As of 2022, this was the last time the following counties have voted Democratic in a Senate election: Greene, Washington, Westmoreland, Somerset, Lawrence, Mercer, Armstrong, Indiana, Cambria, Warren, Forest, Elk, Clearfield, Clinton, Schuylkill, Columbia, and Carbon.

Democratic primary 
The Democratic primary was held May 16, 2006.

Candidates 
 Bob Casey, Jr., State Treasurer, former State Auditor General, candidate for Governor in 2002 and son of former Governor Bob Casey, Sr.
 Chuck Pennacchio, University of the Arts history professor
 Alan Sandals, attorney

Declined 
 Barbara Hafer, former State Auditor General and State Treasurer
 Joe Hoeffel, U.S. Representative

Results 
Casey won a landslide victory in the primary.

Republican primary 
John Featherman, who ran against Santorum in 2000 as a Libertarian, had been expected to challenge him in the 2006 Republican primary.  However, Featherman withdrew his candidacy after a GOP petition challenge because he did not have the necessary number of signatures to get on the ballot. As a result, Santorum won the Republican nomination unopposed.

Candidates 
 Rick Santorum, incumbent U.S. Senator and former U.S. congressman for Pennsylvania's 18th congressional district (1991–1995)

General election

Candidates

Major 
 Bob Casey, Jr. (D), State Treasurer
 Rick Santorum (R), incumbent U.S. Senator

Minor 
 Carl Romanelli (G), rail industry consultant, and was removed from the ballot by a Commonwealth Court judge on September 25, 2006 following a challenge from Democrats for failing to collect enough valid signatures required of third-party candidates. He lost the appeal to the state Supreme Court challenging the required number of signatures, on October 3, 2006 Carl Romanelli was ordered to pay more than $80,000 in legal fees stemming from his failed effort to make the ballot.
 Kate Michelman (I), former president of NARAL Pro-Choice America. She decided against running and tacitly endorsed Casey in March 2006

Campaign

Santorum's support for Arlen Specter 

Republican strategists took Santorum's primary result in 2006 as a bad omen, in which he ran unopposed for the Republican nomination. Republican gubernatorial nominee Lynn Swann, also unopposed, garnered 22,000 more votes statewide than Santorum in the primary, meaning thousands of Republican voters abstained from endorsing Santorum for another Senate term. This may have been partly due to Santorum's support for Arlen Specter, over Congressman Pat Toomey in the 2004 Republican primary for the U.S. Senate.  Even though Santorum is only slightly less conservative than Toomey, he joined virtually all of the state and national Republican establishment in supporting the moderate Specter.  This led many socially and fiscally conservative Republicans to consider Santorum's support of Specter to be a betrayal of their cause. However, Santorum says he supported Specter to avoid risking a Toomey loss in the general election, which would prevent President George W. Bush's judicial nominees from getting through the Senate. Santorum says Supreme Court Justice Samuel Alito would not have been confirmed without the help of Specter, who was chairman of the Senate Judiciary Committee at the time.
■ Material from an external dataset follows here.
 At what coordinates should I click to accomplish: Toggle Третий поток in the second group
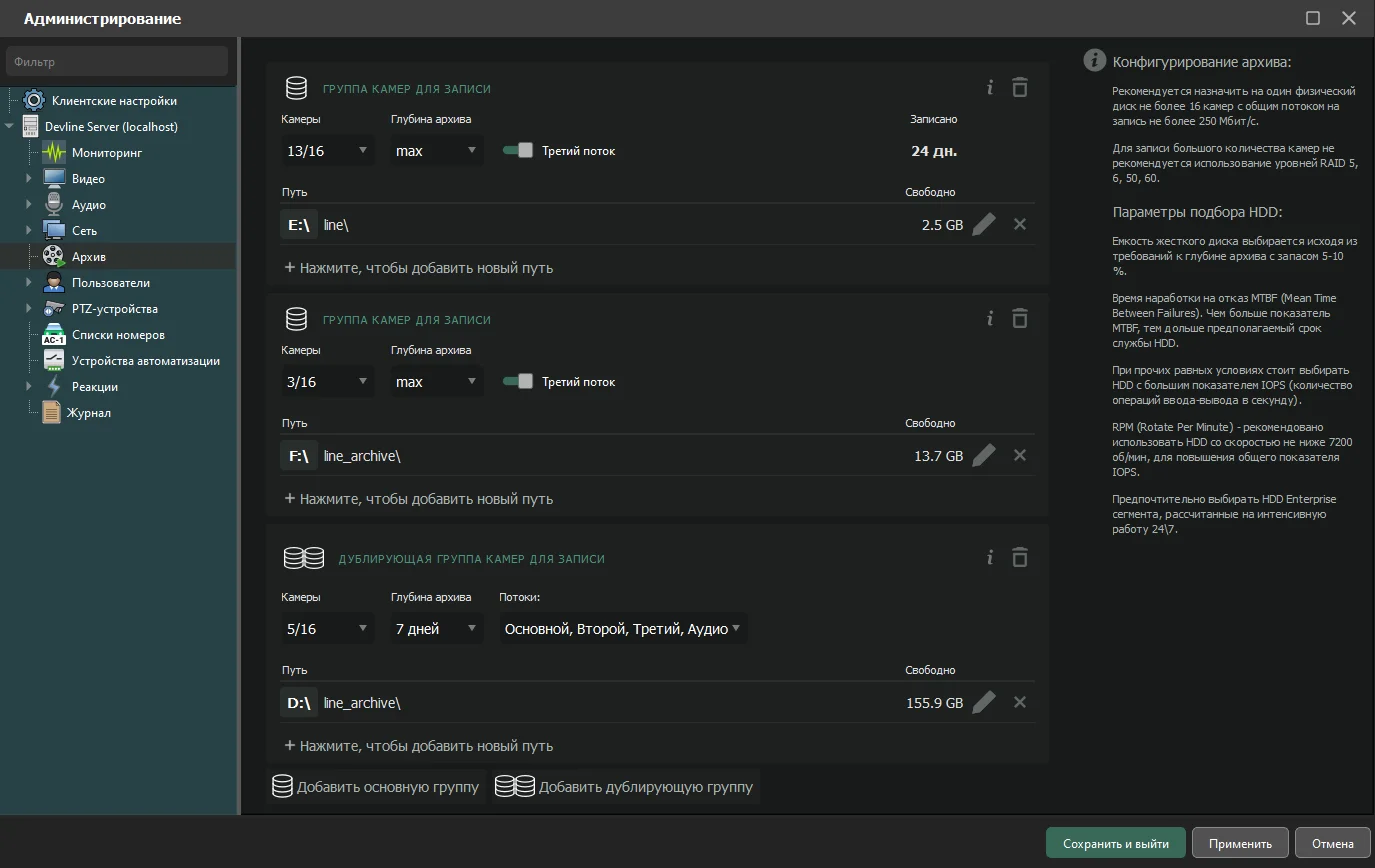[x=518, y=382]
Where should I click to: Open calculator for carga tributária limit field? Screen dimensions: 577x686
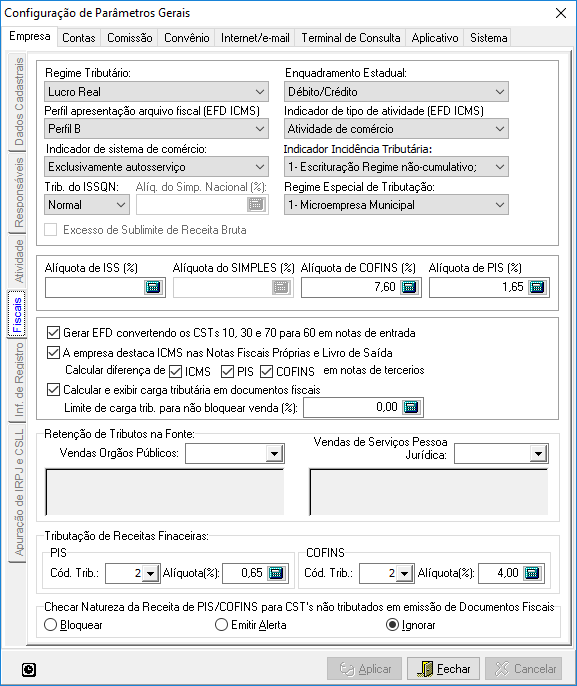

Santorum's controversial views 

In the Senate, Santorum was an outspoken conservative from a state with a history of electing moderates.  This led many political commentators to speculate that his low approval ratings were due to some of his more controversial statements and opinions.

Among these controversies were his views on the privatization of Social Security and the teaching of intelligent design in public schools.  In addition, his involvement in the Terri Schiavo case was considered by many in his state to be out of place.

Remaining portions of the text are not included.